Saved data entries:
_ _ _ _

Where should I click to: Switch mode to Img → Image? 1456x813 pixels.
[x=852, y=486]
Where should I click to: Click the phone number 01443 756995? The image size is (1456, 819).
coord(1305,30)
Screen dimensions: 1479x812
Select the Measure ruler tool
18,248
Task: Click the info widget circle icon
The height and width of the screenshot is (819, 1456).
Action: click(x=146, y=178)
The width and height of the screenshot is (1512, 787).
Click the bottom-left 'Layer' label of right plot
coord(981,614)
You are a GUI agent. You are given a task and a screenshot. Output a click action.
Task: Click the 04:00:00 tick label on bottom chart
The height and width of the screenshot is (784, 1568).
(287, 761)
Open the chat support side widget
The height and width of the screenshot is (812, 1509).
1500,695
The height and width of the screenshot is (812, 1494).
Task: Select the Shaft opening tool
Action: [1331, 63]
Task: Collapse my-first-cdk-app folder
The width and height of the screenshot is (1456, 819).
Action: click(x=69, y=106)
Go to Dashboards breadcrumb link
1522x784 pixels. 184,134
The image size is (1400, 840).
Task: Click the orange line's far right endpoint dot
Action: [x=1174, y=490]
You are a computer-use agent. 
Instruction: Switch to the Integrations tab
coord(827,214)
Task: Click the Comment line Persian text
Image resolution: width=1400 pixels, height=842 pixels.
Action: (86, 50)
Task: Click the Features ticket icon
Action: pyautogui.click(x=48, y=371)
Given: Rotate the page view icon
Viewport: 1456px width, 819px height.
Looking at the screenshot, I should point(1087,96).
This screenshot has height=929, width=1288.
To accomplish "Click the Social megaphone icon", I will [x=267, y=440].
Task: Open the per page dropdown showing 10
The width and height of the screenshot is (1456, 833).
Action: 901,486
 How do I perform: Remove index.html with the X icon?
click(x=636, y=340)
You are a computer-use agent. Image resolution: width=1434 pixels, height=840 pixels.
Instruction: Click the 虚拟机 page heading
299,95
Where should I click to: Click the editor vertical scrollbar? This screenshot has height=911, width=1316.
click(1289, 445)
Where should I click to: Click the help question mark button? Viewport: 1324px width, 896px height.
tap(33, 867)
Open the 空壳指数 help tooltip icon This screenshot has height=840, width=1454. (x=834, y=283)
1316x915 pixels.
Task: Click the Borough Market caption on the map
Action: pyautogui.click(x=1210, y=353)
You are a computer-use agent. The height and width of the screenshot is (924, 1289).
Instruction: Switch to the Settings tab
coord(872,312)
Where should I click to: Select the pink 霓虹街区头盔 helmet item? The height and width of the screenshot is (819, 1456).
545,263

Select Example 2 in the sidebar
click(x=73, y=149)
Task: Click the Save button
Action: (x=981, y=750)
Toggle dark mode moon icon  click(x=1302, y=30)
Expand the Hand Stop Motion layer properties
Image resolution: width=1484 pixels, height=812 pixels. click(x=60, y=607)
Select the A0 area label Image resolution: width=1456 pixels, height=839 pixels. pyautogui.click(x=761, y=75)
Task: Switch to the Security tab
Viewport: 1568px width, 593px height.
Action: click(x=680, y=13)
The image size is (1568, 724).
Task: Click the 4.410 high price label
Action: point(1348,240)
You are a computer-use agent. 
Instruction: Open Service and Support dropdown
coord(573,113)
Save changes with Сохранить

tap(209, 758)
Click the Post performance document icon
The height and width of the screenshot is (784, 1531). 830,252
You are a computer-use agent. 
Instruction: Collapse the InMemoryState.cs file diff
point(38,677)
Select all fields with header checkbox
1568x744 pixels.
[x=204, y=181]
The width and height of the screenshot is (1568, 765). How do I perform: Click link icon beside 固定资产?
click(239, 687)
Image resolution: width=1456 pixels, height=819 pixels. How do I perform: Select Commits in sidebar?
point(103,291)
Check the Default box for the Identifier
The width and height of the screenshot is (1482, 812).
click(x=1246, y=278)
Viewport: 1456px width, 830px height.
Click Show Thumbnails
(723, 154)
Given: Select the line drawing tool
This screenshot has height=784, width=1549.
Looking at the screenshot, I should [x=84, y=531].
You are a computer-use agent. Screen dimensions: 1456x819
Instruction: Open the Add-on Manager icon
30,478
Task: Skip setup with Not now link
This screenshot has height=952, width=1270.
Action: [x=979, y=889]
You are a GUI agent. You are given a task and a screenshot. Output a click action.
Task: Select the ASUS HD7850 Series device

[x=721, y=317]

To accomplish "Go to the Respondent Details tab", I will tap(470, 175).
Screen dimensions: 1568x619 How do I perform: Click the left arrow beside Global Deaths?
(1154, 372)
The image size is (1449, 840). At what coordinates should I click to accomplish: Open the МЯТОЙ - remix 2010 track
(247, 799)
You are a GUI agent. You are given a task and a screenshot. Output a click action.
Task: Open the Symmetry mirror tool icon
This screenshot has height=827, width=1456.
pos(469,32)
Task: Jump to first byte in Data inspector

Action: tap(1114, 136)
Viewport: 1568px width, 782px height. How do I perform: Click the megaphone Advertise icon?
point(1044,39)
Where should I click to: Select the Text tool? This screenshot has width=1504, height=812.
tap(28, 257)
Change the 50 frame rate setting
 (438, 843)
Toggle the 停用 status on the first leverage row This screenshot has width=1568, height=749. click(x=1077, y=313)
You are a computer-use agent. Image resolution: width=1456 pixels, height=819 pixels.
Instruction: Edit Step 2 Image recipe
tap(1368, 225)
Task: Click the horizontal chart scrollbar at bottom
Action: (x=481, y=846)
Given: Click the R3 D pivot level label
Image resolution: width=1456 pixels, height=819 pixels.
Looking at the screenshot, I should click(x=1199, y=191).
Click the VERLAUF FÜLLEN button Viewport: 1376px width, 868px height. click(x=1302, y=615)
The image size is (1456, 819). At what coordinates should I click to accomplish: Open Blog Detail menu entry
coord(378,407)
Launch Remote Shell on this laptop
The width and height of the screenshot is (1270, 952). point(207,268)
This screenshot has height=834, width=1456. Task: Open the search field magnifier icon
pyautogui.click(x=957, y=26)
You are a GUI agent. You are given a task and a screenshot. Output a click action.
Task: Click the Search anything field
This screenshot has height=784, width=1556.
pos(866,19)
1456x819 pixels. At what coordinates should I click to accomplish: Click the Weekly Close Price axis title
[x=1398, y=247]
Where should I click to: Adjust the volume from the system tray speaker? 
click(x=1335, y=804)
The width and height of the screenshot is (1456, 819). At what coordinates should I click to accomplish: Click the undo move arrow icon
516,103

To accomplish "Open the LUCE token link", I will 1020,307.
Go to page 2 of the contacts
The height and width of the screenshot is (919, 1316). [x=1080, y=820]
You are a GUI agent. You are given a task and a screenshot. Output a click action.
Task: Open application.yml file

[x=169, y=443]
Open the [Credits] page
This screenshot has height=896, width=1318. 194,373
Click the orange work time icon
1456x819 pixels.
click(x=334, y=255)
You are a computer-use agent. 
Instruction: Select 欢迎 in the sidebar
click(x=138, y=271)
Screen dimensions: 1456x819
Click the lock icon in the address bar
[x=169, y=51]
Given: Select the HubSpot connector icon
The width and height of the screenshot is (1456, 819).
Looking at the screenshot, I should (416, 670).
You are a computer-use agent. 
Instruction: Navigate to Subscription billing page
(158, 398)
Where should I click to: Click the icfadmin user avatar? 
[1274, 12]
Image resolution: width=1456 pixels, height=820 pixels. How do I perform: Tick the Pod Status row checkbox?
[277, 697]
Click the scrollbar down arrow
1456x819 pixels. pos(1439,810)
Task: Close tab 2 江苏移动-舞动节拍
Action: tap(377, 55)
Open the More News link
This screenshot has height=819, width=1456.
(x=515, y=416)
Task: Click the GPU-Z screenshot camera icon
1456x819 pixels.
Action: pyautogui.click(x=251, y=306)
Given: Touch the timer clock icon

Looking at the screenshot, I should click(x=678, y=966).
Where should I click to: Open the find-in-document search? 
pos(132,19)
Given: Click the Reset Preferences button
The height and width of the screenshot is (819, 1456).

_ _ _ _

* TASK DESCRIPTION *
Using the entries above, output exactly the lines between the line holding "Check the Default box for the Identifier" and the line holding "Given: Click the R3 D pivot level label", end lines included, and nothing more.

* EXERCISE OUTPUT *
Check the Default box for the Identifier
The width and height of the screenshot is (1482, 812).
click(x=1246, y=278)
Viewport: 1456px width, 830px height.
Click Show Thumbnails
(723, 154)
Given: Select the line drawing tool
This screenshot has height=784, width=1549.
Looking at the screenshot, I should [x=84, y=531].
You are a computer-use agent. Screen dimensions: 1456x819
Instruction: Open the Add-on Manager icon
30,478
Task: Skip setup with Not now link
This screenshot has height=952, width=1270.
Action: [x=979, y=889]
You are a GUI agent. You are given a task and a screenshot. Output a click action.
Task: Select the ASUS HD7850 Series device

[x=721, y=317]

To accomplish "Go to the Respondent Details tab", I will tap(470, 175).
Screen dimensions: 1568x619 How do I perform: Click the left arrow beside Global Deaths?
(1154, 372)
The image size is (1449, 840). At what coordinates should I click to accomplish: Open the МЯТОЙ - remix 2010 track
(247, 799)
You are a GUI agent. You are given a task and a screenshot. Output a click action.
Task: Open the Symmetry mirror tool icon
This screenshot has height=827, width=1456.
pos(469,32)
Task: Jump to first byte in Data inspector

Action: tap(1114, 136)
Viewport: 1568px width, 782px height. How do I perform: Click the megaphone Advertise icon?
point(1044,39)
Where should I click to: Select the Text tool? This screenshot has width=1504, height=812.
tap(28, 257)
Change the 50 frame rate setting
 (438, 843)
Toggle the 停用 status on the first leverage row This screenshot has width=1568, height=749. click(x=1077, y=313)
You are a computer-use agent. Image resolution: width=1456 pixels, height=819 pixels.
Instruction: Edit Step 2 Image recipe
tap(1368, 225)
Task: Click the horizontal chart scrollbar at bottom
Action: (x=481, y=846)
Given: Click the R3 D pivot level label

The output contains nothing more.